The Subject Access Request (SAR) feature helps you serve personal data requests and comply with regulations like the General Data Protection Regulation (GDPR). Egnyte Secure and Govern can automatically retrieve documents containing personal information about data subjects. The export and deletion features enabled the service of notification and right-to-be-forgotten requests.
Subject Access Request Types
When the subject requests a summary of information collected about them, an Admin should submit a Notification SAR. The workflow notifies Administrators about completed requests, which can be inspected and exported.
When a subject requests deletion of personal information collected about them, an Admin should submit a Right-to-be-Forgotten SAR. The workflow gives Administrators a one-click deletion option after the request is completed.
Create a Subject Access Request
- Open the Compliance tab in Secure & Govern and select Add Request.

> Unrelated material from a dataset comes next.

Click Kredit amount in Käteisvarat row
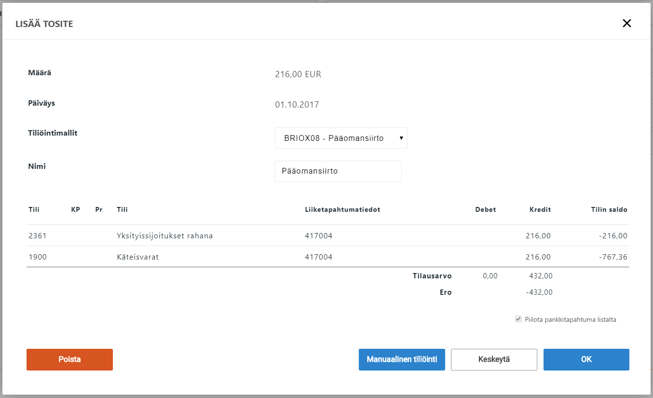This screenshot has width=653, height=398. [538, 257]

- Select the Request type based on what information is needed.
- Choose the Target service time to determine how long the request will remain active before expiring.
- Provide the name of the subject of the request (first and last name are required).

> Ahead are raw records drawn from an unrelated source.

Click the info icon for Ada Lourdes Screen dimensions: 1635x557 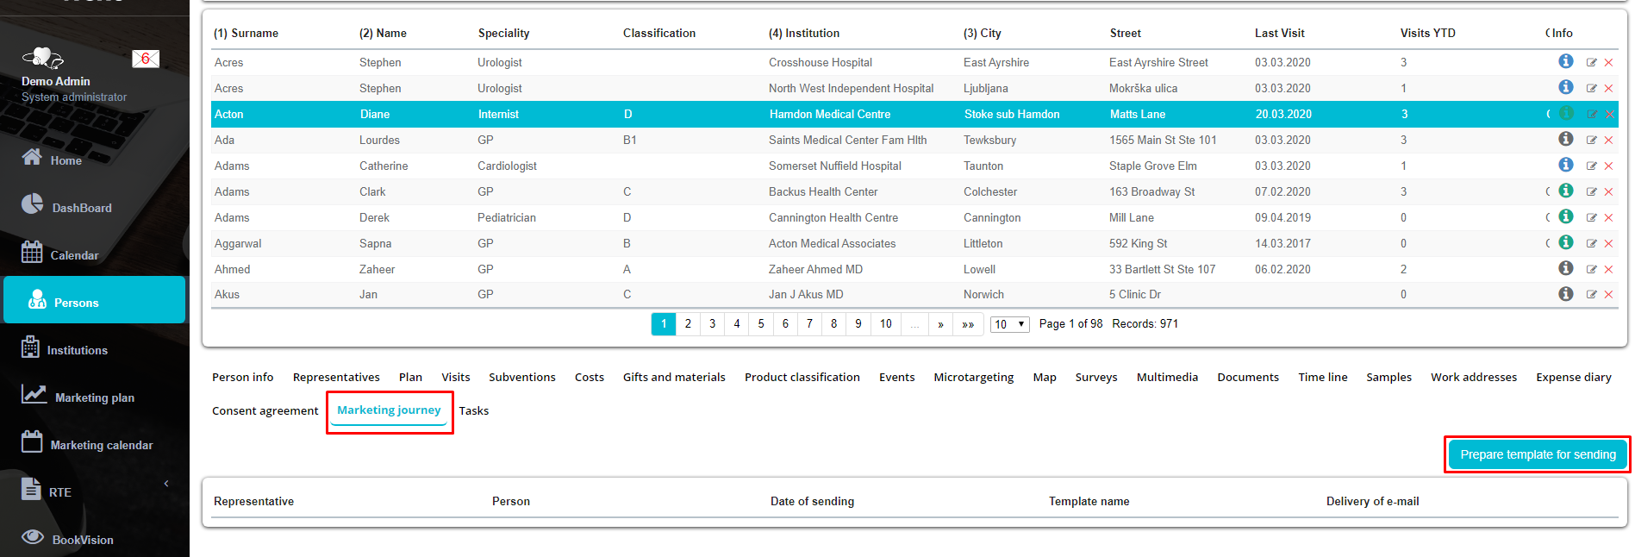(1565, 139)
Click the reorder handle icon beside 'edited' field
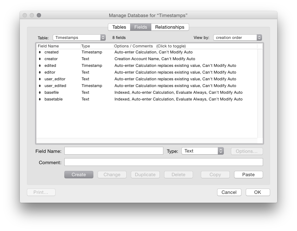The image size is (297, 231). coord(40,66)
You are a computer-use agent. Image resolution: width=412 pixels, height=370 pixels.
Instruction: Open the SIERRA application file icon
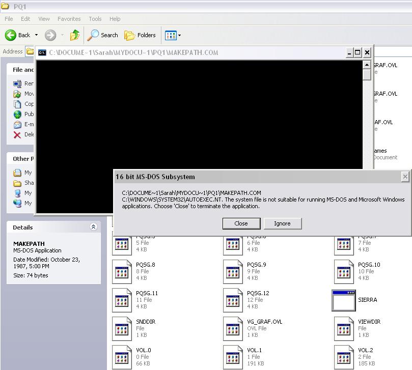[343, 300]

- To add additional identifiers, click on Add another identifier. You will be able to choose a supported country (based on the jurisdiction configured in your Content Classification settings) or pre-selected recommendations. After selecting a jurisdiction, you will be able to search for available identifiers. Identifiers include Social Security Number, Passport Number, and National Insurance Number.
- Once all of the relevant information has been entered, click Create request.
Upon completion of the request, the Administrator will receive an email notification that the request is ready to serve. When accessing the results, you will have the ability to select which files you wish to take action on. Simply uncheck the files that you do not wish to export/download/delete and they will not be affected when that action is initiated.